Question

prove that √5 is irrational.

Answer 1

To prove that √5 is irrational number 
Let us assume that √5 is rational 
Then √5 = $\frac{a}{b}$ 
(a and b are co primes, with only 1 common factor and b≠0) 
⇒ √5 = $\frac{a}{b}$ 
(cross multiply) 
⇒ a = √5b 
⇒ a² = 5b² -------> α
⇒ 5/a² 
(by theorem if p divides q then p can also divide q²) 
⇒ 5/a ----> 1 
⇒ a = 5c 
(squaring on both sides) 
⇒ a² = 25c² ----> β 
From equations α and β 
⇒ 5b² = 25c²
⇒ b² = 5c² 
⇒ 5/b² 
(again by theorem) 
⇒ 5/b-------> 2 

we know that a and b are co-primes having only 1 common factor but from 1 and 2 we can that it is wrong. 
This contradiction arises because we assumed that √5 is a rational number 
∴ our assumption is wrong 
∴ √5 is irrational number 

Answer 2

$\sqrt{5} \ is \ an \ irrational \ number.$

Given:

$\sqrt{5}$

To prove:

$\sqrt{5} \ is \ a \ irrational \ number$

Solution:

Let us consider that $\sqrt{5}$ is a “rational number”.

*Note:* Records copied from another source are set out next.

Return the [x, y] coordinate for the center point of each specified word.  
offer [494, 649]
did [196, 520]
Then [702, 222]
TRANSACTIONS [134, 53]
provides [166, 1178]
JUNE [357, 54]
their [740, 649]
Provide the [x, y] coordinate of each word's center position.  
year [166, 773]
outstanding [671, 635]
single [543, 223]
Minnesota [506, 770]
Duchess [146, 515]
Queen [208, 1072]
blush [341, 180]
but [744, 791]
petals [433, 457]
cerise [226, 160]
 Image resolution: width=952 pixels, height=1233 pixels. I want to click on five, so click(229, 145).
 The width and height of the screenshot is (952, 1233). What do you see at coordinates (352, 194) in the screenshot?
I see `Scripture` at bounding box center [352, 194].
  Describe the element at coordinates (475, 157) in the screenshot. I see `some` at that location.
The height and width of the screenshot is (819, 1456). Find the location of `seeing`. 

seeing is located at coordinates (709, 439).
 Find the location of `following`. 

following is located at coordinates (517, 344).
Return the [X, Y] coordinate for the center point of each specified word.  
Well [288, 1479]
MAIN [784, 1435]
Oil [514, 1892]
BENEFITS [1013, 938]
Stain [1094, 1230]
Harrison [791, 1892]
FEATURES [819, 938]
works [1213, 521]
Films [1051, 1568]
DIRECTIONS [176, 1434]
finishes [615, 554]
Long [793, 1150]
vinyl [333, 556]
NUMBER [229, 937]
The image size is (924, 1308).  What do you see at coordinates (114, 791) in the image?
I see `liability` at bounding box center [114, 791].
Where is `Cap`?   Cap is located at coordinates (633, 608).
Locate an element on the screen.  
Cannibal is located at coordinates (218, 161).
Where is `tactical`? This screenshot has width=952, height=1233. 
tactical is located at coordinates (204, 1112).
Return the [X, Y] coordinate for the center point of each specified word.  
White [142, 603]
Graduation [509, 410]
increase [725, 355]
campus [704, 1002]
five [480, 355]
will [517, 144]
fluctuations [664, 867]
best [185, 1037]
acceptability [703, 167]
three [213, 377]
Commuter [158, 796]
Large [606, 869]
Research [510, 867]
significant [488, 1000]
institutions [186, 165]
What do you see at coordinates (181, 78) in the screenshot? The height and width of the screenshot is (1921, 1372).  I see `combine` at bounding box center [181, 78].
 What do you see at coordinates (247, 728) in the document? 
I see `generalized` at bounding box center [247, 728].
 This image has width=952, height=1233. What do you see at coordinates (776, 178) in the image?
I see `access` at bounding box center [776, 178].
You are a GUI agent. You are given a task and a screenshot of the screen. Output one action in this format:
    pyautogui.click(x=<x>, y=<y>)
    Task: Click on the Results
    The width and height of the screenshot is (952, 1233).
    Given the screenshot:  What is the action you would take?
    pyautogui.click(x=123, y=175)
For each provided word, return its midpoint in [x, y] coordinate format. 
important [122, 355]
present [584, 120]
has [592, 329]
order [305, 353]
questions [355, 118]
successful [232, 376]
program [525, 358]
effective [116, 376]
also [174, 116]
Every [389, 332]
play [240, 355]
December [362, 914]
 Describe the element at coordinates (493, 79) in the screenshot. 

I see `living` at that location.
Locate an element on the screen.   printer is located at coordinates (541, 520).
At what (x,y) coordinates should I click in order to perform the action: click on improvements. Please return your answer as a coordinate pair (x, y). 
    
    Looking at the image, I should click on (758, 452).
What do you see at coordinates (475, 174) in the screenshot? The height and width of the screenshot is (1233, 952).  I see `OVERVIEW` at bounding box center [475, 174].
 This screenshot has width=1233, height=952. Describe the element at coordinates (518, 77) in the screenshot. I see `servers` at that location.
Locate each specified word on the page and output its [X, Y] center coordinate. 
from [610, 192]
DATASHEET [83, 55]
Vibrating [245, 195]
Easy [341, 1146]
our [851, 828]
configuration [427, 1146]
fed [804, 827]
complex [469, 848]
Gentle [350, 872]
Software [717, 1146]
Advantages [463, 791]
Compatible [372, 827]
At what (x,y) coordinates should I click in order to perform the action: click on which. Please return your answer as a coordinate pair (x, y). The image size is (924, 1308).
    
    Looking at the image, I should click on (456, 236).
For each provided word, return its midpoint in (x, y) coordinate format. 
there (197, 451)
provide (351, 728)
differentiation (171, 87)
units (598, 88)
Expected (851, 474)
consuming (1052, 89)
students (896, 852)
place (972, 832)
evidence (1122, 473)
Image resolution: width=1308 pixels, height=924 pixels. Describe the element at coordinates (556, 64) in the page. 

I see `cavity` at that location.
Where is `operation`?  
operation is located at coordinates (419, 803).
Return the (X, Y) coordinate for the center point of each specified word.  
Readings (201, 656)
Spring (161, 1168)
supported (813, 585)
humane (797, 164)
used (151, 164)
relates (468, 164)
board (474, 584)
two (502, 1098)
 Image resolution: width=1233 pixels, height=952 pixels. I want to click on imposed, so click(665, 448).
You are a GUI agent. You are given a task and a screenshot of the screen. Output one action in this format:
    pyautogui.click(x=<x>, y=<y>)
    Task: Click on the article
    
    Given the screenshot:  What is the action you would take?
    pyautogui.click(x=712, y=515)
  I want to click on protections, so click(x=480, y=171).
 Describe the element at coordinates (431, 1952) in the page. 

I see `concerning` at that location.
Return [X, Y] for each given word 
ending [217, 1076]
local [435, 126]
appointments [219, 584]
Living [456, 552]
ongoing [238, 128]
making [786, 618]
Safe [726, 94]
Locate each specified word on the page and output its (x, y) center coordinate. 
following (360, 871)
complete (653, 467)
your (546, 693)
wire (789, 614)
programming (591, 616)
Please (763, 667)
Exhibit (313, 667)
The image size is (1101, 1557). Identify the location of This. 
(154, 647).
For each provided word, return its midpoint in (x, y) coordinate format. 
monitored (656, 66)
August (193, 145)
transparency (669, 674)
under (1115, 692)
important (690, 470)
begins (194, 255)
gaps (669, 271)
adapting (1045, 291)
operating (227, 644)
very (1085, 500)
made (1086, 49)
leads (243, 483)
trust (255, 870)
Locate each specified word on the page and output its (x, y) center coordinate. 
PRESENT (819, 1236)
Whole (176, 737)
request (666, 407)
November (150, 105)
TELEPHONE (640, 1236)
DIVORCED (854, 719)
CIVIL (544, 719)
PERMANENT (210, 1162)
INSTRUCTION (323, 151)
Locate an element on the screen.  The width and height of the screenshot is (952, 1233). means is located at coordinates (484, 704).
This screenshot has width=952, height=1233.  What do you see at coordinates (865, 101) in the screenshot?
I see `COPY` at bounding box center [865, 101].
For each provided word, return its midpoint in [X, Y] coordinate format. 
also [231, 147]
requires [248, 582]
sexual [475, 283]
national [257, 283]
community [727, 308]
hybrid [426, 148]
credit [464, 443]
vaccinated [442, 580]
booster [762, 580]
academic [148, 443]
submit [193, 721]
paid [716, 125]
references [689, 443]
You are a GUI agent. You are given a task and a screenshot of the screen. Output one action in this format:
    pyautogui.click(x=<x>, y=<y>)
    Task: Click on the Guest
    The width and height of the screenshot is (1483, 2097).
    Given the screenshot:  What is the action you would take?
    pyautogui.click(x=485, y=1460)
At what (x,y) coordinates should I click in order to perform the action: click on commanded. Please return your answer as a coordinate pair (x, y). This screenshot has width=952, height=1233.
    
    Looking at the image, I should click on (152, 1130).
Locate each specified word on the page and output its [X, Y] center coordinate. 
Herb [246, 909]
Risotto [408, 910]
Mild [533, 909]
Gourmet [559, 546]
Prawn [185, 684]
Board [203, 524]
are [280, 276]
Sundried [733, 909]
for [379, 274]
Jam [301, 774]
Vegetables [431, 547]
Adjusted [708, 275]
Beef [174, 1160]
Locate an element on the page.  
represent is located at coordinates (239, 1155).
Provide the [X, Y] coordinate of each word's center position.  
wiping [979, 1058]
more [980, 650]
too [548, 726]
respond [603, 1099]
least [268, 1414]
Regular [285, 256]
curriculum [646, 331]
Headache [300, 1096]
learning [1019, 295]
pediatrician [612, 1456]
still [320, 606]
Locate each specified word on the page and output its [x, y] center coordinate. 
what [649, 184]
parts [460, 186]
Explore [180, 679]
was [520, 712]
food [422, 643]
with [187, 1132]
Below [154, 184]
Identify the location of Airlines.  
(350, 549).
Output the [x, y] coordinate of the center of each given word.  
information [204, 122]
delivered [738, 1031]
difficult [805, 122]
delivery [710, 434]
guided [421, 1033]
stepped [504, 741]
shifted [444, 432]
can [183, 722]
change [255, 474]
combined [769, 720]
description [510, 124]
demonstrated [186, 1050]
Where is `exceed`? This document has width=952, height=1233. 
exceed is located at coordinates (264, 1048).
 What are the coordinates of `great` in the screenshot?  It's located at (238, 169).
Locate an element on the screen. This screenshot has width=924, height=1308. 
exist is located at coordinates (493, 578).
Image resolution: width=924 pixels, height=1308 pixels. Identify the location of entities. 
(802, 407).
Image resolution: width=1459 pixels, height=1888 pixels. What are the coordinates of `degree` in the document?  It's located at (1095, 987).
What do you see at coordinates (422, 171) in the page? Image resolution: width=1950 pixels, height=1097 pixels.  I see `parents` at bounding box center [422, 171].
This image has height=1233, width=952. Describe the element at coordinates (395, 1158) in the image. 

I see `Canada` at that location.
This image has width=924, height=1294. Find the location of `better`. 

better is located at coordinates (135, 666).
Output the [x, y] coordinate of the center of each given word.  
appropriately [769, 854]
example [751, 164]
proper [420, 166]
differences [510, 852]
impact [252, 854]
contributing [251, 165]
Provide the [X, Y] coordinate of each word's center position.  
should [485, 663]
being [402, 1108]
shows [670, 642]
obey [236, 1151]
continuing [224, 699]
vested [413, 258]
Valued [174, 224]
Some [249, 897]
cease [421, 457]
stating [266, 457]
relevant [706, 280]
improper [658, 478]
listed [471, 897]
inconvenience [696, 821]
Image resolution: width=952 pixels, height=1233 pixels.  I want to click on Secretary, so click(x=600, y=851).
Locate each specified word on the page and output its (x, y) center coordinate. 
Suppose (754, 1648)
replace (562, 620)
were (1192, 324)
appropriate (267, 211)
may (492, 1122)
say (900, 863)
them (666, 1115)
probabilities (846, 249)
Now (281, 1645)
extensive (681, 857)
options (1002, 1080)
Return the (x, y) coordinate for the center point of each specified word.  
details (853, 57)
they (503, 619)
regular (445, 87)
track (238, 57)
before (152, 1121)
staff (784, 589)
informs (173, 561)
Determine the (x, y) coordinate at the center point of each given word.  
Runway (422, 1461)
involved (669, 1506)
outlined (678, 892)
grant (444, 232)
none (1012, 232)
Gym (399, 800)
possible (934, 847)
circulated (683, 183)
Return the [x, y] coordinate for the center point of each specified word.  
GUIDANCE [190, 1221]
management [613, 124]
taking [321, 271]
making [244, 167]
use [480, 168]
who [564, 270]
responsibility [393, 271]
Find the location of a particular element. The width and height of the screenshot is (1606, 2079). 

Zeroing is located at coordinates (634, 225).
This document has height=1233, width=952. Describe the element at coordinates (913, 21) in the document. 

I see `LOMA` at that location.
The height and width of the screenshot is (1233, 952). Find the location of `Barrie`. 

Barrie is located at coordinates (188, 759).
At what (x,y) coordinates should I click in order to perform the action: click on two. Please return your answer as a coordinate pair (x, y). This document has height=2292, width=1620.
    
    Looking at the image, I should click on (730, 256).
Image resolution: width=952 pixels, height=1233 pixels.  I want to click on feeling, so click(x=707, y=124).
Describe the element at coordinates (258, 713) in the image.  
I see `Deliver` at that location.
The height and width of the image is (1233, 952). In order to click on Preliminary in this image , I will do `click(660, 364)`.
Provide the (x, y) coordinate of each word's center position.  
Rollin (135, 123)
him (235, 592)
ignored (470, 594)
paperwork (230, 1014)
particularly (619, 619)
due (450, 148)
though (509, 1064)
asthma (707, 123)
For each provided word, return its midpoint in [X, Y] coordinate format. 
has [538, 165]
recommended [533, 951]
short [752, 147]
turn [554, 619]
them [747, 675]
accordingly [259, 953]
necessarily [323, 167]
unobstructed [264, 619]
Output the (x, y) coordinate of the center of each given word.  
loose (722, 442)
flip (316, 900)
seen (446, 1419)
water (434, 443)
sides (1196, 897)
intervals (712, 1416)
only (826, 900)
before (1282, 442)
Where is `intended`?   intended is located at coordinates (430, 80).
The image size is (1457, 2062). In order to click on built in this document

We were told that the rational numbers will be in the “form” of $\frac {p}{q}$ form Where “p, q” are integers.

So,

$\sqrt { 5 } =\frac {p}{q}$

$p = \sqrt { 5 } \times q$

we know that 'p' is a “rational number”.

So, $5 \times q$ should be normal as it is equal to p

But it did not happens with √5 because it is “not an integer”

Therefore, $p \neq\sqrt{5}q$

This denies that $\sqrt{5}$ is an “irrational number”

So, our consideration is false and $\sqrt{5}$ is an “irrational number”.